# What to work on
Write the entries below out again in full. Match every character.

# Materials provided
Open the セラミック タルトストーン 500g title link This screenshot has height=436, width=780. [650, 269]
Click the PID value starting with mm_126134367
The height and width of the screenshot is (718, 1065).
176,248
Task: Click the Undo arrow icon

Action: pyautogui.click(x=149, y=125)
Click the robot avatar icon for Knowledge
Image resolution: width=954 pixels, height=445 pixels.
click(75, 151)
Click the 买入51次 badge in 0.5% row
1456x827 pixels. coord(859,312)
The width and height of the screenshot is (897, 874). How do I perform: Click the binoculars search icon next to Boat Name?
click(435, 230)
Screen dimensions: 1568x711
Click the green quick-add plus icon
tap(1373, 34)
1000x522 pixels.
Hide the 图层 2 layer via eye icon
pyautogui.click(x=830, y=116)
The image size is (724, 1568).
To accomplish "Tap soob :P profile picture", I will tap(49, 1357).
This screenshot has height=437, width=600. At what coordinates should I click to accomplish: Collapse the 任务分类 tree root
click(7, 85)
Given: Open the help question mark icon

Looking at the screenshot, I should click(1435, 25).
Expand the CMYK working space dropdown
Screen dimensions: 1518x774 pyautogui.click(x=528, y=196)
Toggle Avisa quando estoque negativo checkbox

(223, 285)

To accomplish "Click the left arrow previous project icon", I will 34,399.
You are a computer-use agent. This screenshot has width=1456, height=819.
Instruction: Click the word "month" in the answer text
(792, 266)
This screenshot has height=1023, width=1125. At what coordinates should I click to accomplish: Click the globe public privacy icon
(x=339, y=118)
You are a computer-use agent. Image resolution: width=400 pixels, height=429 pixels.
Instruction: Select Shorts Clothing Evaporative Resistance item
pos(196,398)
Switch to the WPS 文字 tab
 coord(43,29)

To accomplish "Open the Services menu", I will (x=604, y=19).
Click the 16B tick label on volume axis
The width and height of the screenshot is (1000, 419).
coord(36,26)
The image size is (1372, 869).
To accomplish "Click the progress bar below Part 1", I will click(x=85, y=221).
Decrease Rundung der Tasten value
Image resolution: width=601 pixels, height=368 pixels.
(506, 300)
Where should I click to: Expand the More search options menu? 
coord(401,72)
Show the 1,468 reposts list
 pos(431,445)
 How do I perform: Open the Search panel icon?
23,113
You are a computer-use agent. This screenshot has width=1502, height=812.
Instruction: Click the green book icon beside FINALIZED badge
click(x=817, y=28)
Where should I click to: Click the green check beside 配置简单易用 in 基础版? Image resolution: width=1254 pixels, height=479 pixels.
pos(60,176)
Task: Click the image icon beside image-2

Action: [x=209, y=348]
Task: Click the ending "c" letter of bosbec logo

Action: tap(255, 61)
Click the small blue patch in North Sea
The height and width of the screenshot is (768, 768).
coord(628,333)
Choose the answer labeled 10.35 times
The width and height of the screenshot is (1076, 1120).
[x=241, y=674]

# Result for this exercise
Open the セラミック タルトストーン 500g title link This screenshot has height=436, width=780. [650, 269]
Click the PID value starting with mm_126134367
The height and width of the screenshot is (718, 1065).
176,248
Task: Click the Undo arrow icon

Action: pyautogui.click(x=149, y=125)
Click the robot avatar icon for Knowledge
Image resolution: width=954 pixels, height=445 pixels.
click(75, 151)
Click the 买入51次 badge in 0.5% row
1456x827 pixels. coord(859,312)
The width and height of the screenshot is (897, 874). How do I perform: Click the binoculars search icon next to Boat Name?
click(435, 230)
Screen dimensions: 1568x711
Click the green quick-add plus icon
tap(1373, 34)
1000x522 pixels.
Hide the 图层 2 layer via eye icon
pyautogui.click(x=830, y=116)
The image size is (724, 1568).
To accomplish "Tap soob :P profile picture", I will tap(49, 1357).
This screenshot has height=437, width=600. At what coordinates should I click to accomplish: Collapse the 任务分类 tree root
click(7, 85)
Given: Open the help question mark icon

Looking at the screenshot, I should click(1435, 25).
Expand the CMYK working space dropdown
Screen dimensions: 1518x774 pyautogui.click(x=528, y=196)
Toggle Avisa quando estoque negativo checkbox

(223, 285)

To accomplish "Click the left arrow previous project icon", I will 34,399.
You are a computer-use agent. This screenshot has width=1456, height=819.
Instruction: Click the word "month" in the answer text
(792, 266)
This screenshot has height=1023, width=1125. At what coordinates should I click to accomplish: Click the globe public privacy icon
(x=339, y=118)
You are a computer-use agent. Image resolution: width=400 pixels, height=429 pixels.
Instruction: Select Shorts Clothing Evaporative Resistance item
pos(196,398)
Switch to the WPS 文字 tab
 coord(43,29)

To accomplish "Open the Services menu", I will (x=604, y=19).
Click the 16B tick label on volume axis
The width and height of the screenshot is (1000, 419).
coord(36,26)
The image size is (1372, 869).
To accomplish "Click the progress bar below Part 1", I will click(x=85, y=221).
Decrease Rundung der Tasten value
Image resolution: width=601 pixels, height=368 pixels.
(506, 300)
Where should I click to: Expand the More search options menu? 
coord(401,72)
Show the 1,468 reposts list
 pos(431,445)
 How do I perform: Open the Search panel icon?
23,113
You are a computer-use agent. This screenshot has width=1502, height=812.
Instruction: Click the green book icon beside FINALIZED badge
click(x=817, y=28)
Where should I click to: Click the green check beside 配置简单易用 in 基础版? Image resolution: width=1254 pixels, height=479 pixels.
pos(60,176)
Task: Click the image icon beside image-2

Action: [x=209, y=348]
Task: Click the ending "c" letter of bosbec logo

Action: tap(255, 61)
Click the small blue patch in North Sea
The height and width of the screenshot is (768, 768).
coord(628,333)
Choose the answer labeled 10.35 times
The width and height of the screenshot is (1076, 1120).
[x=241, y=674]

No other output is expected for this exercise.